● TO DO: Copy each line from the data that has the word "will" in it.

● RECORDS PROVIDED:
=======

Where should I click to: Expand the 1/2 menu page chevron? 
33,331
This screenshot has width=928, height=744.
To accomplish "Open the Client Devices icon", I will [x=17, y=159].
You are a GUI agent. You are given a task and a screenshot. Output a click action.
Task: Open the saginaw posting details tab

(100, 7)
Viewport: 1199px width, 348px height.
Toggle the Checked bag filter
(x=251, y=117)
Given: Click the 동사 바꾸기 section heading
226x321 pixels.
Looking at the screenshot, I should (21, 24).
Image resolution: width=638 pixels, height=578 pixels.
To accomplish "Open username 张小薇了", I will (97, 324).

=======

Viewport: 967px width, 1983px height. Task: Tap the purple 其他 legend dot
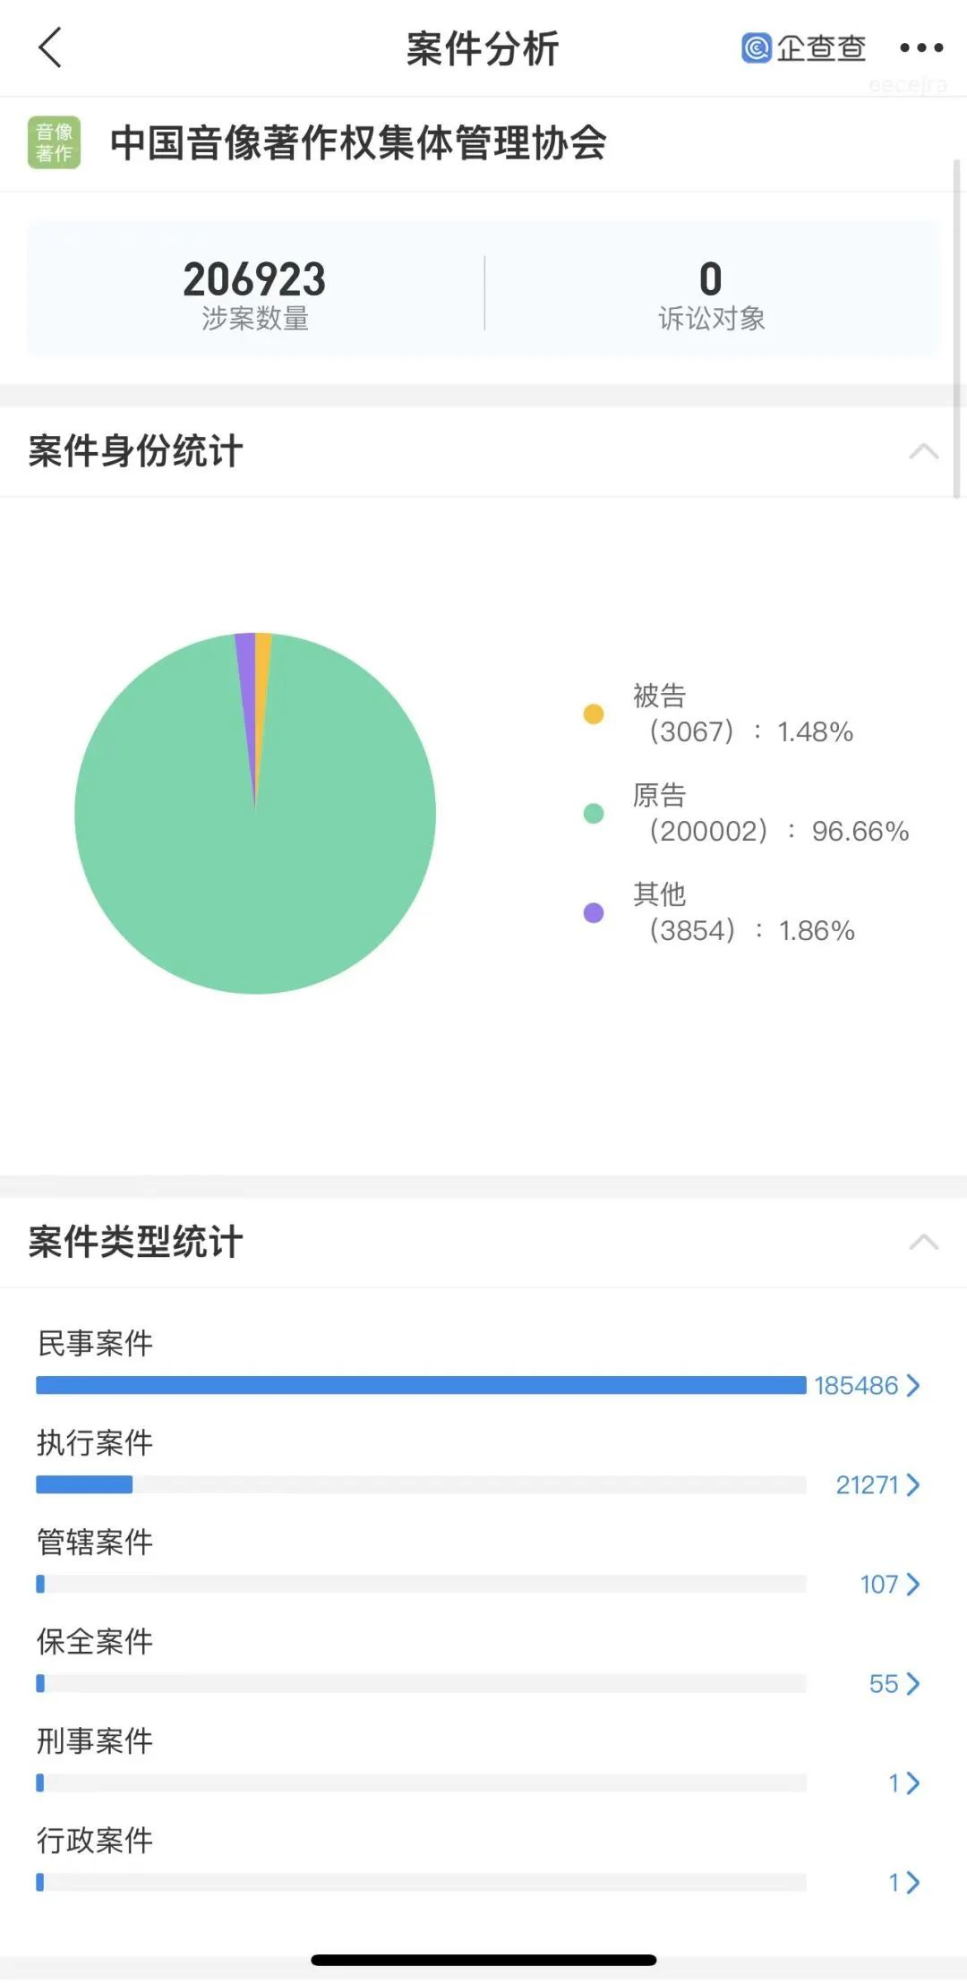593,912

=======

● ANSWER FOR THE TASK:
To accomplish "Open the Client Devices icon", I will [x=17, y=159].
To accomplish "Open username 张小薇了", I will (97, 324).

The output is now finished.